Title: The lipid biosynthesis hole in the rickettsiales

item Lovullo, Eric
item Furlong, Richard
item Shirk, Paul

Submitted to: Meeting Abstract
Publication Type: Abstract Only
Publication Acceptance Date: 6/23/2015
Publication Date: N/A
Citation: N/A

Interpretive Summary:

Technical Abstract: Using a complementation assay in E. coli, we have shown that the propionyl-CoA carboxylase complex (PCC) from Wolbachia pipientis wMel, order Rickettsiales, provides for lipid biosynthesis through malonyl-CoA production. Normally, the prototypical prokaryote fatty acid synthesis (FASII) initiation module functions to produce the primer and building blocks, malonyl-CoA, to feed the elongation model. Acetyl-CoA carboxylase (ACC) performs this first step to generate malonyl-CoA, from the carboxylation of acetyl-CoA. ACC is an almost ubiquitous enzyme system consisting of a multisubunit complex of AccC (biotin carboxylase), AccB (biotin carboxyl carrier protein), and AccA and AccD (a carboxyltransferase). The Rickettsiales lack ACC, although those that have been sequenced encode two genes, pccA and pccB, encoding for the PCC. Typically the PCC carboxylates propionyl-CoA into (S)-methylmalonyl-CoA. However, metabolomics predicts that propionyl-CoA is not synthesized in the Rickettsiales and there is no identifiable use for (S)-methylmalonyl-CoA. Functionally PCC is similar to ACC in that it consists of a biotin carboxylase and biotin carboxyl carrier protein (PccA) and a carboxyltransferase (PccB).
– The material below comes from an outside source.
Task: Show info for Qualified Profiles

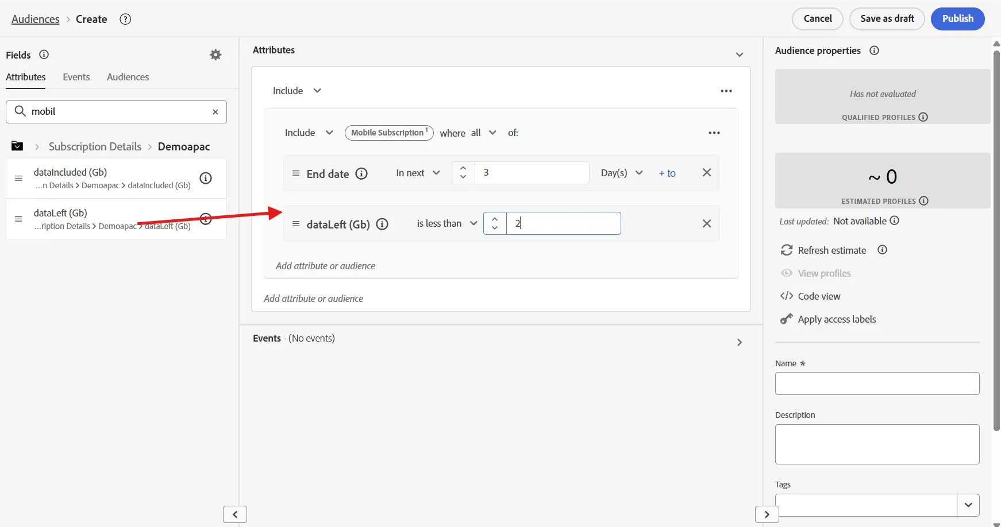Action: coord(923,117)
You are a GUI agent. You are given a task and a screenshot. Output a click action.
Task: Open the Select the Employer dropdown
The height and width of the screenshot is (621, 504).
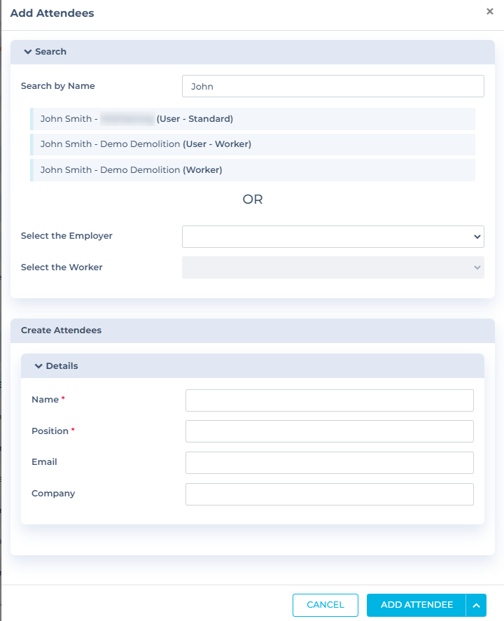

Considering that Rickettsiales lack ACC and there is no clear pathway for synthesizing malonyl-CoA, does the PCC complex provide the functional activity? We utilized an ACC conditionally lethal strain of E. coli that carries an inducible plasmid harboring accBC to produce malonyl-CoA. Replacement of the accBC plasmid with one carrying wMel pccAB complements for the absence of malonyl-CoA. This confirms that the wMel PCC produces malonyl-CoA. Furthermore, qRT-PCR was performed and transcripts for both pccA and pccB were confirmed in actively growing MOS55 cell culture infected with wMel. These discoveries suggest the rickettsial cell produces malonyl-CoA through the non-traditional PCC demonstrating that the bacterium is fully capable of intrinsic lipid biosynthesis. With this confirmation preliminary drug susceptibility testing in E. coli suggests that the PCC may make an ideal target in the Rickettsiales.